A new study looks at the role of nature in the spread of infectious and parasitic diseases and indicates that the U.S., along with many tropical nations, would have a healthier economy if it spent more on health care and encouraged more biodiversity.
LOS ANGELES — Poverty and disease often come together. That much is well understood.
But how much does poverty foster disease? Or, how much can disease perpetuate poverty? And what’s the role of nature, given that so many infectious diseases are spread by mosquitoes or spend part of their life cycle outside of the human body?
A new study finds that certain types of infectious and parasitic diseases have a significant influence on economic development across the world and accounts for some of the differences in per-capita income between those who live in countries in the tropics or those in temperate latitudes.
And the team of economists and ecologists suggests that healthy forests or other ecosystems, with broad diversity of plants and animals, can ease the burden of parasitic diseases and those spread by mosquitoes or other vectors.
The authors, writing in the Public Library of Science Biology, make these assertions based on an extensive analysis of data from the World Bank on per-capita income in 139 countries and the burden of parasitic and vector-borne diseases as measured by lives lost as well as time lost to illness.
Although many economists now recognize that malaria and hookworm can hamper economic growth, the authors write, “an intense debate remains on the relative importance of general disease burden on global patterns of wealth and poverty.”
Many of the extremely poor live in the tropics, the latitudes that tend to harbor more infectious diseases.

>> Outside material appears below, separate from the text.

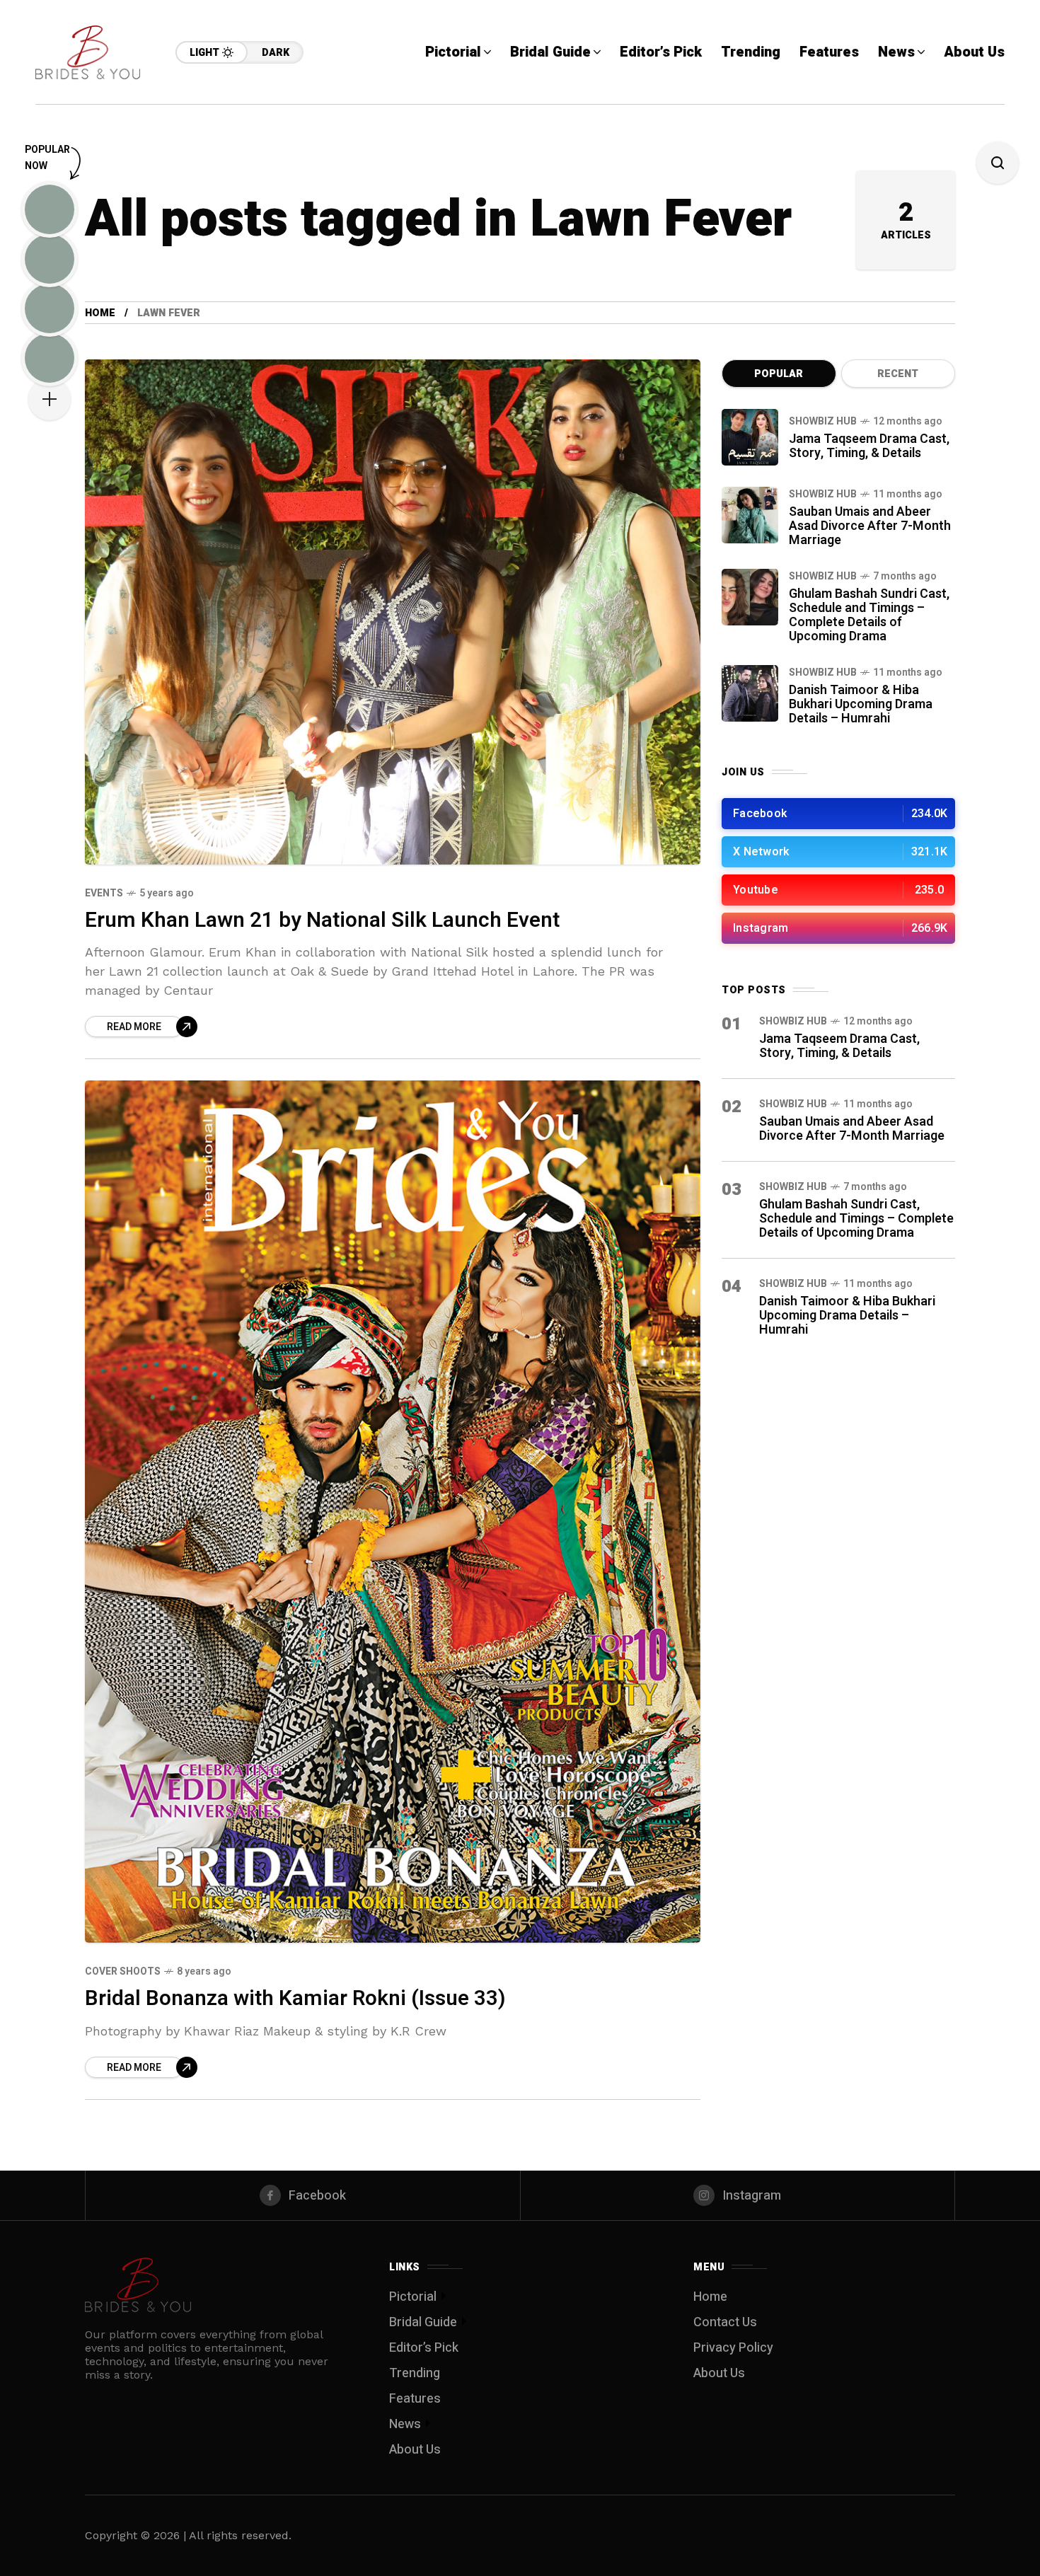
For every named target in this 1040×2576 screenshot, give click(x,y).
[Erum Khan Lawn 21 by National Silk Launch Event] (392, 612)
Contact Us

The study, led by Matthew Bonds, an economist and ecologist at Harvard Medical School’s department of global health and social medicine, wanted to look beyond how the differences in latitudes correlate with disease and poverty. They also wanted to control for other economic influences, such as well-functioning government, legal and economic institutions.
Disentangling cause and effect can be tricky, and the authors used a statistical approach to evaluate the relative importance of various causal factors, while controlling for variables.
“Our model indicates that vector-borne and parasitic diseases (VBPDs) have systematically affected economic development,” the authors write. “Importantly, we show that the burden of VBPDs is, in turn, determined by underlying ecological conditions. In particular, the model predicts that the burden of disease will rise as biodiversity falls.”
The study explains that some diseases, such as Lyme disease and malaria, rely on other hosts for part of their life cycle and can increase as these non-human hosts multiply with the loss of predators and competitors. For example, rodent populations soar when coyotes, wolves, owls or other predators aren’t around to eat them.
“Our study shows that biodiversity also seems important in boosting economic welfare — probably through its impact on buffering disease outbreaks,” said Andrew Dobson, a co-author who studies infectious diseases at Princeton University’s department of ecology and evolutionary biology.
Their findings suggest, he said, “that the U.S. and many tropical nations would have much healthier economies if they spent more on health care and saved more biodiversity.”